The BLL then executes DAL.GetRecordset with the shape expression and returns the recordset to the client as before.

Insert and Update Transactions

Transactional issues that apply to the Get functions affect performance but do not affect data consistency because they don't actually change data. The Insert and Update functions add data consistency issues to the mix and therefore add to the complexity.

Basic inserts and updates in the BLL do all of their work by executing a single Insert or Update stored procedure with the correct parameters. The stored procedures indicate success if they are able to do their work and raise an error if they are unable to perform the work. These transactions change only a single data entity and the implicit transaction is rolled back if an error occurs.

Hierarchical inserts

Hierarchical inserts and updates provide the greatest risk of data inconsistency because multiple data entities are changed within a single transaction. To make matters worse, these transactions can require multiple round trips to the database within the transaction. As I mentioned earlier, the next sample release will address MTS deployment issues and will continue this discussion. Transactional control in this version employs database transaction semantics.

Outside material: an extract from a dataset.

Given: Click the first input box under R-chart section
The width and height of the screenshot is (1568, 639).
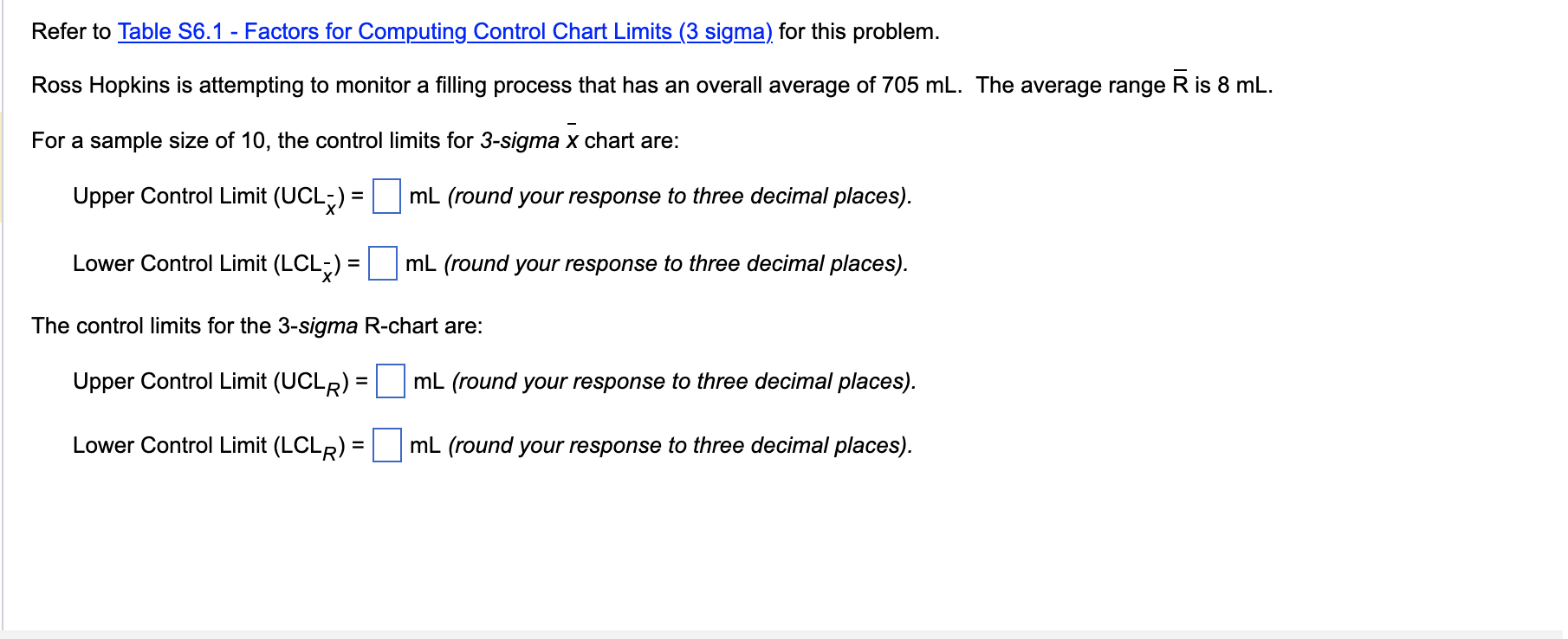Looking at the screenshot, I should point(392,382).
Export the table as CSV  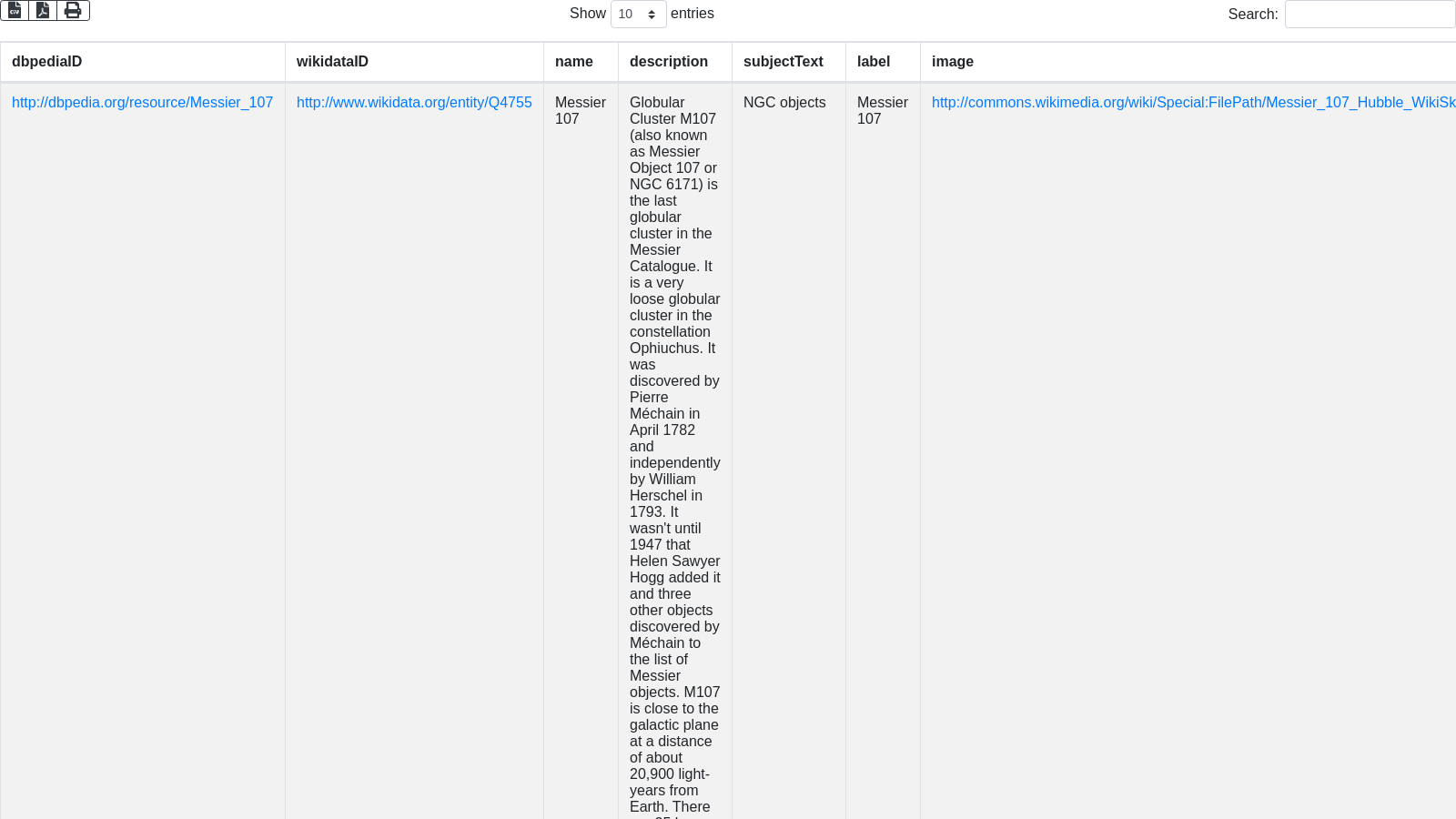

Workflow layer code in the Point of Sale application prepares a hierarchical recordset representing a sale, as described earlier, and submits it to the BLL as follows:

BLL.InsertSale oRs

Within the BLL the transaction is handled in two command batches with each requiring a round trip to the database. Prior to execution of the first batch, a transaction is begun. The first batch inserts the sale header and also inserts an order header if the sale is to be shipped. These inserts are best done on the server in a single visit because the lookups required to relate the new sale and order entity can be accomplished efficiently at this point.

The BLL code takes data from the header recordset in oRS and prepares the following expression:

Exec InsertSaleHeader @EmployeeId=1, @StoreId=2, @Ship=1, @CustomerId=789, @ShipToName=’Sean Wellread’…

This expression is passed to the DAL GetRecordset method. GetRecordset is used because the command returns the newly inserted sale PKId in a recordset. The PKId of the sale header is used to relate the sale details to the header. The BLL code walks through the detail records in the sale recordset and generates the following expression for each detail:

Exec InsertSaleDetail @SaleId=N, @OrderId=6, @ItemId=56, @Quantity=2, @UnitPrice=12.98

The InsertSaleDetail expressions are packaged as a batch and are also passed to the DAL GetRecordset method, which is populated with the resulting sale by the last command in the batch.

If no errors are encountered, the transaction is committed. An error encountered during execution of the stored procedures will raise an error through ADO back to the BLL, which will roll back the transaction and raise an error to the client application.